▶ **Stored data entries**
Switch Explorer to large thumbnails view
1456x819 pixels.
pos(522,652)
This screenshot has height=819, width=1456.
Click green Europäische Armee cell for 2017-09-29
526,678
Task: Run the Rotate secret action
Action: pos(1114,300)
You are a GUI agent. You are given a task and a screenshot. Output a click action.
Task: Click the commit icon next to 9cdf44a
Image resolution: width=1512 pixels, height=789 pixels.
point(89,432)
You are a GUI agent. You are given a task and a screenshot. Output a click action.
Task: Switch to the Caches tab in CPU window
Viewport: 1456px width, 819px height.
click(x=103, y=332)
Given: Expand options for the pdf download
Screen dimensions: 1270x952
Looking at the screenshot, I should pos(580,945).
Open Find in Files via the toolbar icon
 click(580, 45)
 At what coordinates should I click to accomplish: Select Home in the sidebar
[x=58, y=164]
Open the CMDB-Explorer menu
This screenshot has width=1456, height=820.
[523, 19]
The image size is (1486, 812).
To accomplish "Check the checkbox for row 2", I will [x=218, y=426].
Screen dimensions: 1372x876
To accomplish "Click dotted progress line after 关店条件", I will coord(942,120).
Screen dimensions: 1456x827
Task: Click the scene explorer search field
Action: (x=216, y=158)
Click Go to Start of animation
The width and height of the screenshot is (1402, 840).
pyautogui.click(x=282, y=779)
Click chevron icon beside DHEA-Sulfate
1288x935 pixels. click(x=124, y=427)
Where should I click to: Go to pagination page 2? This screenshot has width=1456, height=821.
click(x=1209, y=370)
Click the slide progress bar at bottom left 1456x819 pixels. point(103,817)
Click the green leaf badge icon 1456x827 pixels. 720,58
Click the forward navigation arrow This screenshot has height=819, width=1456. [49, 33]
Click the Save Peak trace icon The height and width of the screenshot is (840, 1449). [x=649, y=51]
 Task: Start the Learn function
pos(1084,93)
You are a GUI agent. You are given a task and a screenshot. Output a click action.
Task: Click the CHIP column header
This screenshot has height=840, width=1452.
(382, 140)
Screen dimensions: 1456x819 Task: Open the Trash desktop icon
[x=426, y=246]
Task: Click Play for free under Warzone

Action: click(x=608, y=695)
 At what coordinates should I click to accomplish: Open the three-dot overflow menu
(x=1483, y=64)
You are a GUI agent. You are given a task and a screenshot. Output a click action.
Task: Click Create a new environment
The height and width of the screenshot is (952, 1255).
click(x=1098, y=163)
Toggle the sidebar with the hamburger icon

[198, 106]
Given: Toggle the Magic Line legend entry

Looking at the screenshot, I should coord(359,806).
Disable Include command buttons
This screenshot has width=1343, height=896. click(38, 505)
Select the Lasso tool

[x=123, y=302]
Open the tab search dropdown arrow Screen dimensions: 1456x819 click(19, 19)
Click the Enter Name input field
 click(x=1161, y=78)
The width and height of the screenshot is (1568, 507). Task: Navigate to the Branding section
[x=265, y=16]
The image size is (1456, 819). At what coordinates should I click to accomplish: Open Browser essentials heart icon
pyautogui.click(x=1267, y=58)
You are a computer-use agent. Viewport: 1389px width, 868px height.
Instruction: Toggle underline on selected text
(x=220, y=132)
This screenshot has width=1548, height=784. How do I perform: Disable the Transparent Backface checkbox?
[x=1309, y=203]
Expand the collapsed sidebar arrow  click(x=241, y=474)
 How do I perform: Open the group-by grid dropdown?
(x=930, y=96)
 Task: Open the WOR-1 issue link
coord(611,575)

▶ **Exercise**
With nothing left out, copy every record exactly.

▶ **Completed exercise**
Switch Explorer to large thumbnails view
1456x819 pixels.
pos(522,652)
This screenshot has height=819, width=1456.
Click green Europäische Armee cell for 2017-09-29
526,678
Task: Run the Rotate secret action
Action: pos(1114,300)
You are a GUI agent. You are given a task and a screenshot. Output a click action.
Task: Click the commit icon next to 9cdf44a
Image resolution: width=1512 pixels, height=789 pixels.
point(89,432)
You are a GUI agent. You are given a task and a screenshot. Output a click action.
Task: Switch to the Caches tab in CPU window
Viewport: 1456px width, 819px height.
click(x=103, y=332)
Given: Expand options for the pdf download
Screen dimensions: 1270x952
Looking at the screenshot, I should pos(580,945).
Open Find in Files via the toolbar icon
 click(580, 45)
 At what coordinates should I click to accomplish: Select Home in the sidebar
[x=58, y=164]
Open the CMDB-Explorer menu
This screenshot has width=1456, height=820.
[523, 19]
The image size is (1486, 812).
To accomplish "Check the checkbox for row 2", I will [x=218, y=426].
Screen dimensions: 1372x876
To accomplish "Click dotted progress line after 关店条件", I will coord(942,120).
Screen dimensions: 1456x827
Task: Click the scene explorer search field
Action: (x=216, y=158)
Click Go to Start of animation
The width and height of the screenshot is (1402, 840).
pyautogui.click(x=282, y=779)
Click chevron icon beside DHEA-Sulfate
1288x935 pixels. click(x=124, y=427)
Where should I click to: Go to pagination page 2? This screenshot has width=1456, height=821.
click(x=1209, y=370)
Click the slide progress bar at bottom left 1456x819 pixels. point(103,817)
Click the green leaf badge icon 1456x827 pixels. 720,58
Click the forward navigation arrow This screenshot has height=819, width=1456. [49, 33]
Click the Save Peak trace icon The height and width of the screenshot is (840, 1449). [x=649, y=51]
 Task: Start the Learn function
pos(1084,93)
You are a GUI agent. You are given a task and a screenshot. Output a click action.
Task: Click the CHIP column header
This screenshot has height=840, width=1452.
(382, 140)
Screen dimensions: 1456x819 Task: Open the Trash desktop icon
[x=426, y=246]
Task: Click Play for free under Warzone

Action: click(x=608, y=695)
 At what coordinates should I click to accomplish: Open the three-dot overflow menu
(x=1483, y=64)
You are a GUI agent. You are given a task and a screenshot. Output a click action.
Task: Click Create a new environment
The height and width of the screenshot is (952, 1255).
click(x=1098, y=163)
Toggle the sidebar with the hamburger icon

[198, 106]
Given: Toggle the Magic Line legend entry

Looking at the screenshot, I should coord(359,806).
Disable Include command buttons
This screenshot has width=1343, height=896. click(38, 505)
Select the Lasso tool

[x=123, y=302]
Open the tab search dropdown arrow Screen dimensions: 1456x819 click(19, 19)
Click the Enter Name input field
 click(x=1161, y=78)
The width and height of the screenshot is (1568, 507). Task: Navigate to the Branding section
[x=265, y=16]
The image size is (1456, 819). At what coordinates should I click to accomplish: Open Browser essentials heart icon
pyautogui.click(x=1267, y=58)
You are a computer-use agent. Viewport: 1389px width, 868px height.
Instruction: Toggle underline on selected text
(x=220, y=132)
This screenshot has width=1548, height=784. How do I perform: Disable the Transparent Backface checkbox?
[x=1309, y=203]
Expand the collapsed sidebar arrow  click(x=241, y=474)
 How do I perform: Open the group-by grid dropdown?
(x=930, y=96)
 Task: Open the WOR-1 issue link
coord(611,575)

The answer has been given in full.